Two of Alice‘s characters have speech impediments…this should not be a deal-breaker, but you would think one would suffice. Bonham-Carter’s Red Queen doesn’t get all her R’s right; this isn’t as critical as she spends a good deal of her time yelling, mostly some variation of “Off with their head!” Depp’s Mad Hatter, supposedly a sympathetic character and possibly a hero, is actually disturbing to look at, a lisping, creepy fellow who occasionally switches to an at-times unintelligible Scottish accent. Why? Because its bonkers, that’s why. As The Knave, Crispin Glover tries really hard, but what his head gets right is undone by his ungainly CG-warped body, which moves as if it is fighting to go in opposite directions at once. (And in Burton’s film, The Knave does not steal the Red Queen’s tarts…that crime is placed upon a hapless Frog Footman.)
Like the Frog and Fish Footmen, some of the character models work nicely. The Cheshire Cat, dissolving into swirls of mist and casually swooping in every direction, is a really excellent example of what animators can do with otherworldly material. Tweedledee and Tweedledum are sweetly portrayed by Matt Lucas, whose face barely fits in the center of their outsize CG heads. And many of the other anthropomorphic characters are terrifically voiced by some of Britain’s finest (Stephen Fry, Michael Sheen, Alan Rickman and Timothy Spall). The overall look of the film is admirable, but often the vistas are surprisingly dull, both in their color schemes and visual impact. Nothing is quite as dynamic in the film as you would hope.

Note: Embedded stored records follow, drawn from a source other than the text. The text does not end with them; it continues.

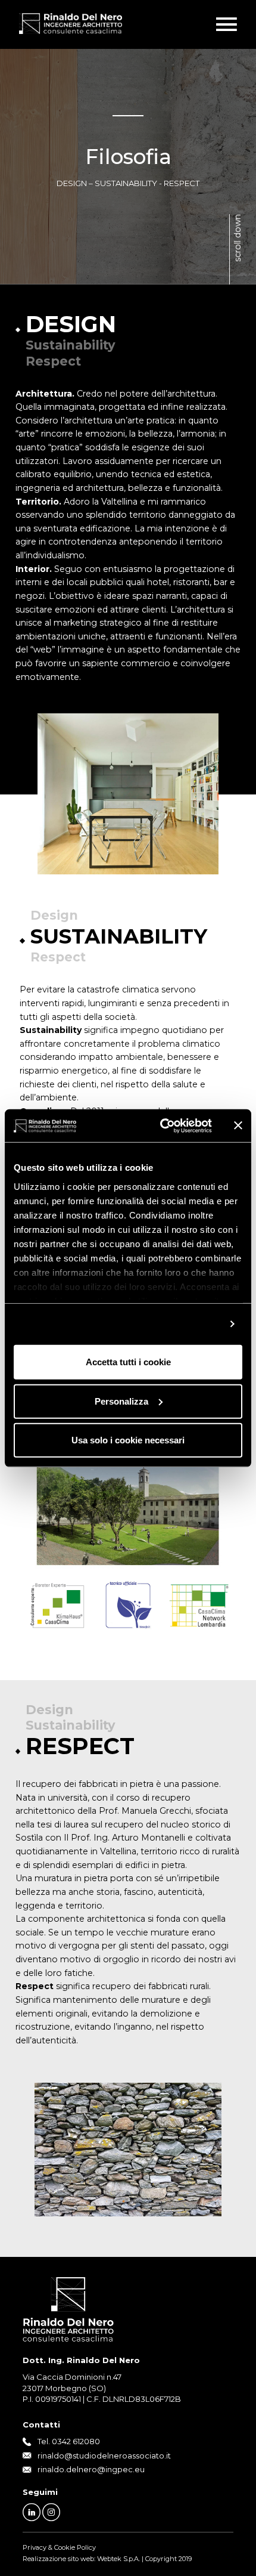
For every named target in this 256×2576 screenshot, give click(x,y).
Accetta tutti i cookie (128, 1362)
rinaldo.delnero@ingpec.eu (91, 2469)
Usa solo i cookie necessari (128, 1440)
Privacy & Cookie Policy (59, 2547)
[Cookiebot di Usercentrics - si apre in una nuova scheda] (161, 1125)
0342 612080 (76, 2441)
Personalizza (121, 1401)
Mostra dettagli (188, 1324)
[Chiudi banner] (238, 1125)
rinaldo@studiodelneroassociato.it (104, 2455)
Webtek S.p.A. (118, 2559)
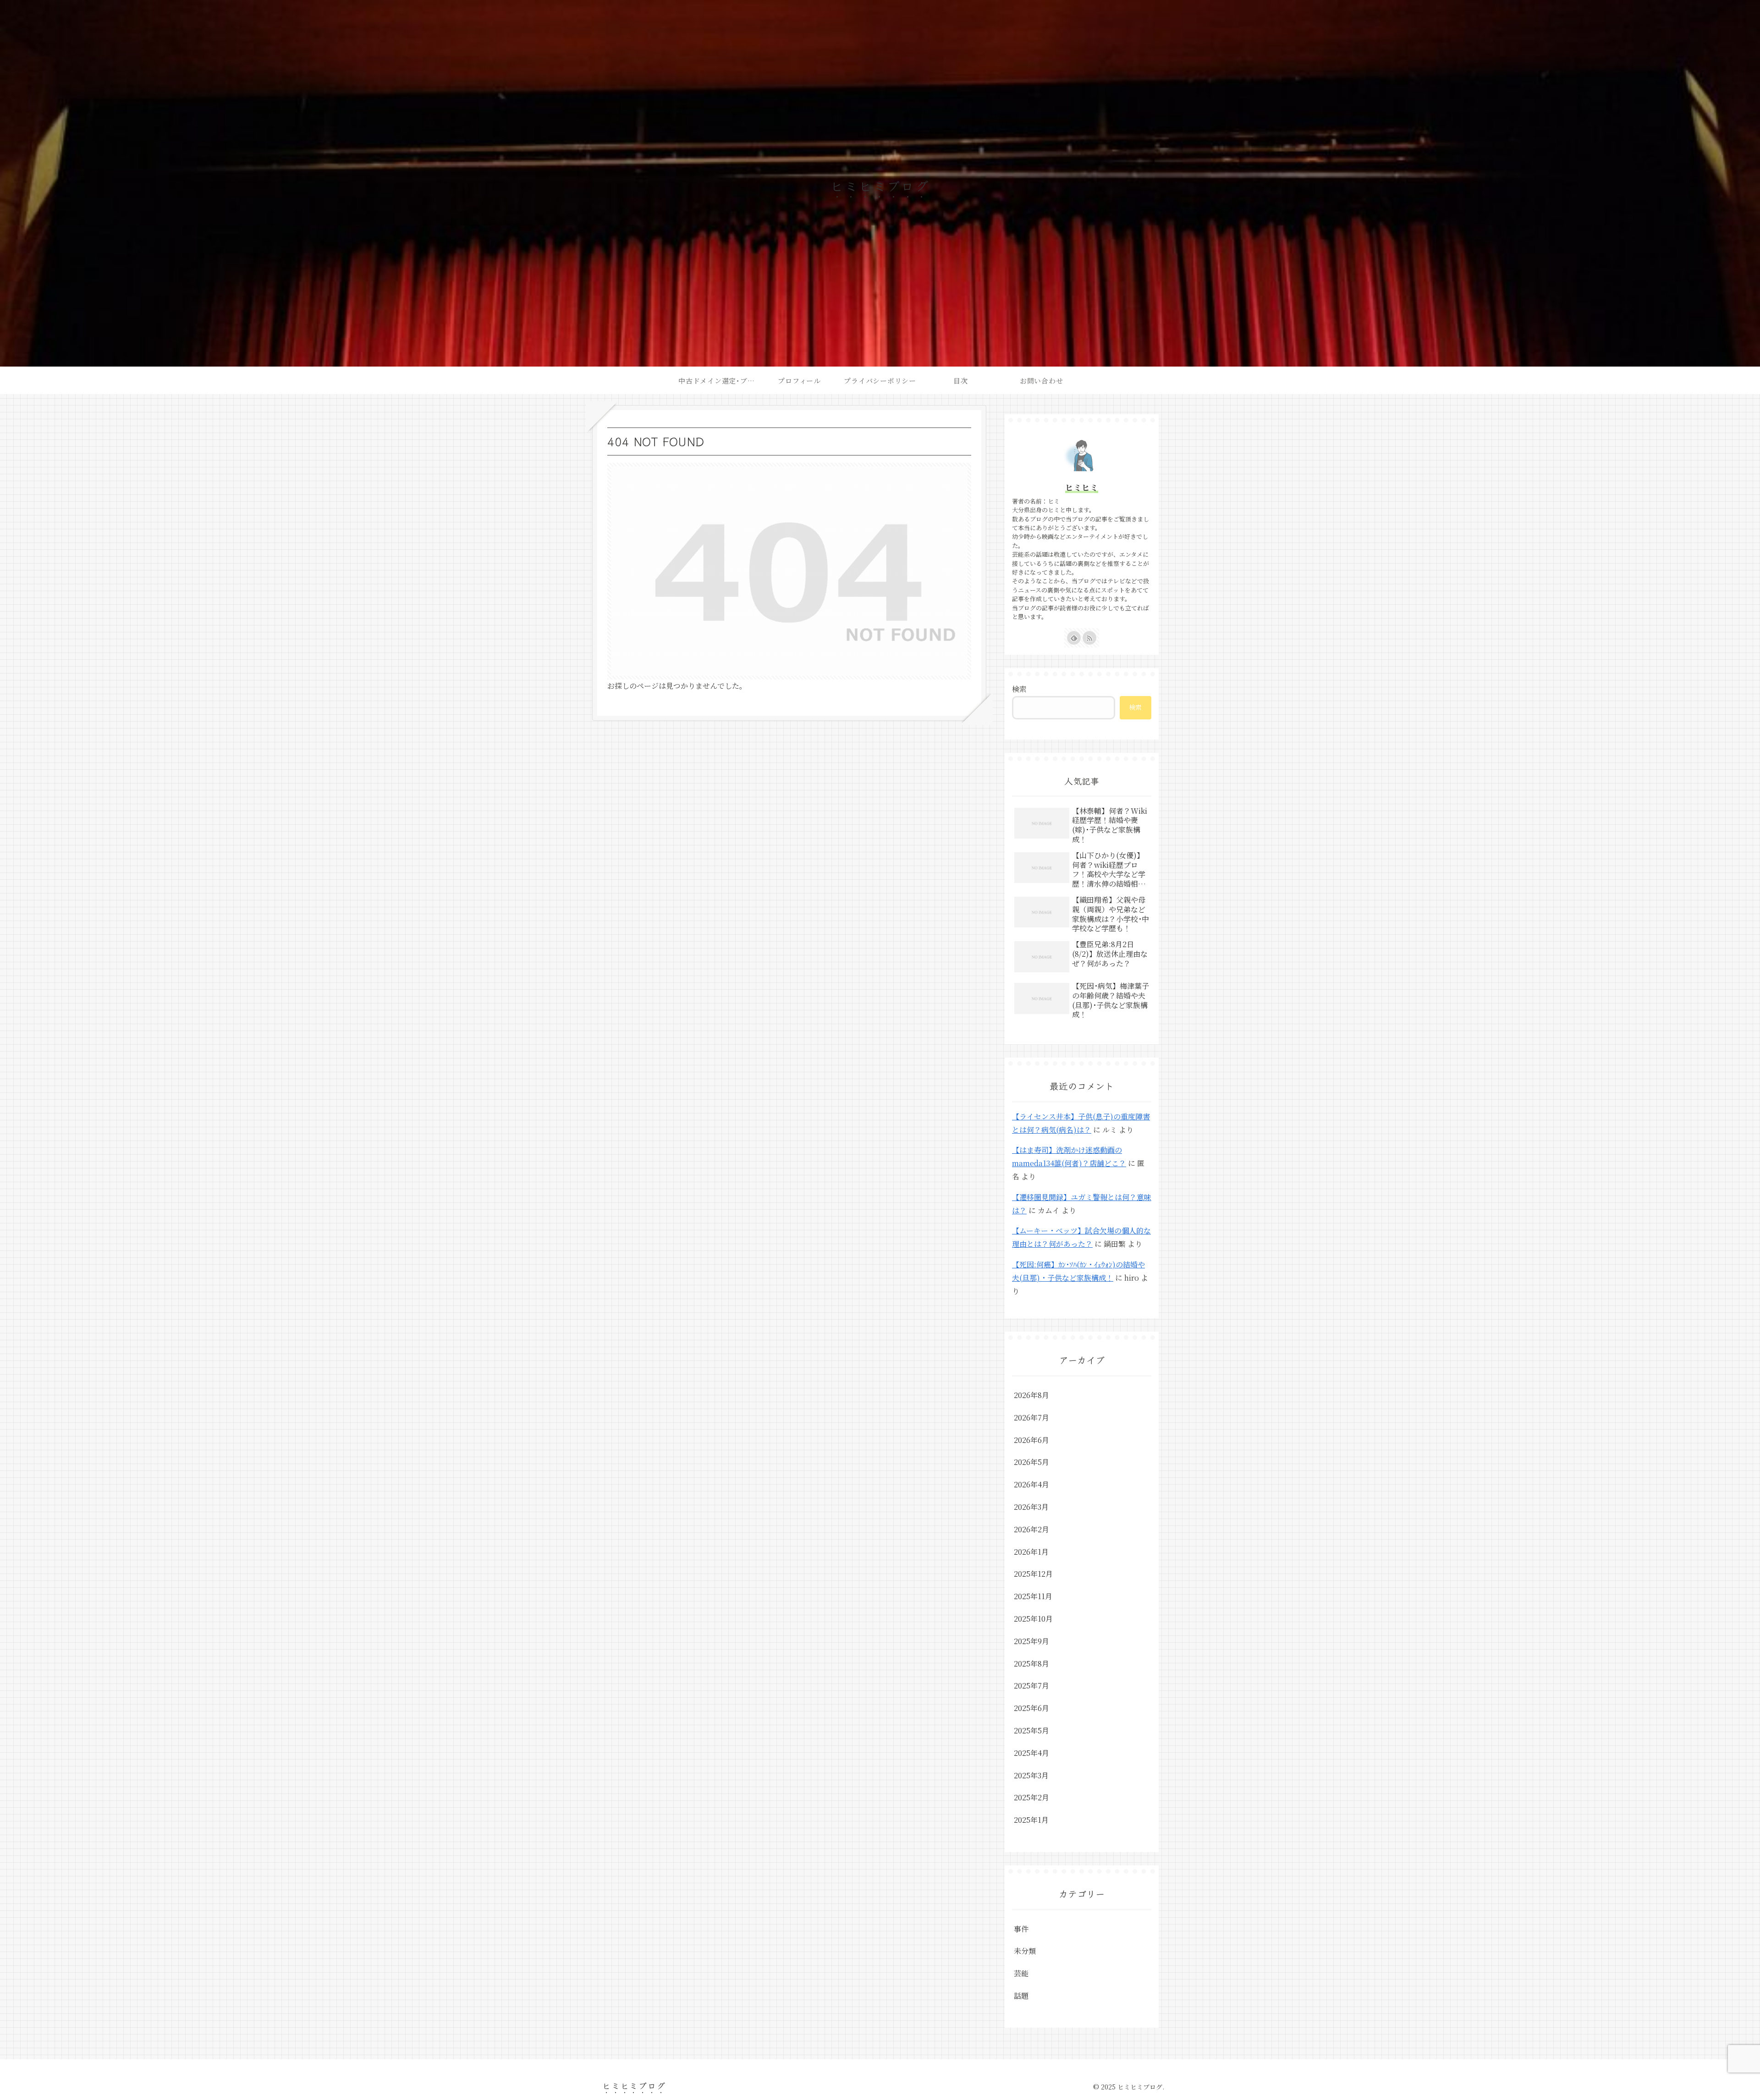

We are reminded over and over again that time spent in Wonderland (which the occupants therein seem to pronounce “Underland”) is just Alice’s dream. Yet when she finally climbs out of the rabbit hole to face her real-world antagonists (her long-since destroyed clothes in perfect condition), it’s curious that she should bear the mark of one of the many figments of her imagination. That Burton should hint that maybe it all does exist, and not just in Alice’s tormented head, seems a bit of a cheat on top of his already poorly-subverted use of Carroll’s material.
But forget all those English Lit 101 debates: when Depp does a brief electro-boogie at the film’s end, the embarrassing, wrongheaded nature of the film is fully exposed. The few winning aspects of Alice in Wonderland just can’t carry the burden of the whole, goofy affair.